平成十九年、明けましておめでとうございます。
本年もよろしくお願いいたします。m(_ _)m
さて、年末年始の流れをちょっと記してみたい。
真言宗の寺院では、多くの参詣者のある寺院以外は
おそらくどこも同じような流れで年越しをすると思う。
ここのお寺もほぼ同じであった。が、まず、昔私が
勤めていた高野山奥の院の例から記してみよう。
以前、高野山の奥の院に居た時の年末年始は、大晦日が
終わって、きっかり0時よりお堂(燈籠堂)を開くと
同時に、職員一同(行法師&維那)にて勤行をする。
勤行の所要時間は1時間弱である。
(因みに、奥の院では12月の初旬に大掃除を済ま
せてしまう。本格的な寒さの前に仕事を済ませる
のと、年末の慌しい時を避ける為なのであろう。
伝統的にそうしていた。)
勤行の間、参拝者は心ゆくまで新年の祈念をし、また
用意された御屠蘇の振舞いを受ける。因みに、ご存知の
方も多いと思うが、御屠蘇の酒には「屠蘇散」という
漢方薬が入れてある。ただの清酒だけではお屠蘇とは
言わないのである。だからこそ、お屠蘇には体内の
邪気を払ってエネルギーを充填する効能があるという
わけだ。
午前2時ぐらいになると、高野山の町内から参拝に
訪れる人もほとんどなくなるので、いったんお堂を
閉め、宿直が常駐する。

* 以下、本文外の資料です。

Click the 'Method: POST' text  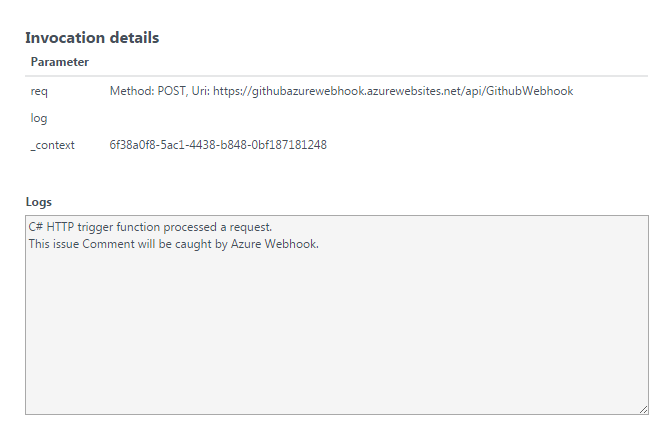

宿直はまた4時半か5時ぐ
らいにお堂の扉を開く。
さて奥の院では、元日の朝には御供所という建物の
広間にて、職員一同にて正月の儀式が行われる。そ
れは「松三宝」と呼ばれる儀式である。
床の間を背にして維那(奥の院の責任者)さんが座り、
そこから職員が僧俗順番に対面して座る。床の間には
三宝に奉書紙を敷き、米を山盛りにして中央に松の枝
を立て、昆布(白い)、勝栗などを散らした物を安置
してある。これが松三宝である。
儀式は、年始の挨拶を全員で交わしたあと、職員が
順番に維那さんのところへ行く。すると、維那さん
が松三宝に載っている勝栗や昆布、米などを箸で
すくってくれるので、これを懐紙にいただく。全員
がもらうと儀式は終了である。(…今思うと、簡素
ではあるが非常にめでたい良い儀式であるな。)
で、あとは日常と同じお勤めである。
まぁ、寺というのは、お参りで食べていく観光寺院
以外では、初詣の参拝客は本来あまり多くないので、
それほど力を入れないのだと思う。夜中の0時にお堂
を開いて勤行し、参拝客にお屠蘇を振舞って、年賀
の記念品を渡すというところがほとんどであろう。
だから、ここのお寺でもほぼ同じである。ただ、私
一人できりもりするので、諸堂に灯明・線香・お茶湯
を供えたあと、23時半ごろから本堂でお勤めし、
0時に歳徳神を拝み、本堂の扉をあけて年始の参拝客
に備える。
(歳徳神をお祀りするのは初めての経験であった。
おそらく陰陽道の風習が取り入れられたのであろう。
その画像を下に紹介しておく。)
そして、年始の参拝客と年賀の挨拶を交わしつつ、
お屠蘇を振る舞い、年賀の記念品を渡す。…これだけ
である。1時をまわれば参拝客も途絶えるので、お堂を
閉めて寝る…、ということになるのだが、今年は総代
さん2名と3時半ごろまで話し込んでしまい、寝たのは
4時過ぎであった。
で、8時ぐらいからまた年始の参拝客が訪れるので、
7時には起きなければならないのであった。…という
訳で、3時間弱ほどしか寝ていないのである。中年には
ちと辛い。(T_T)
今日は出来ればお昼寝したい…。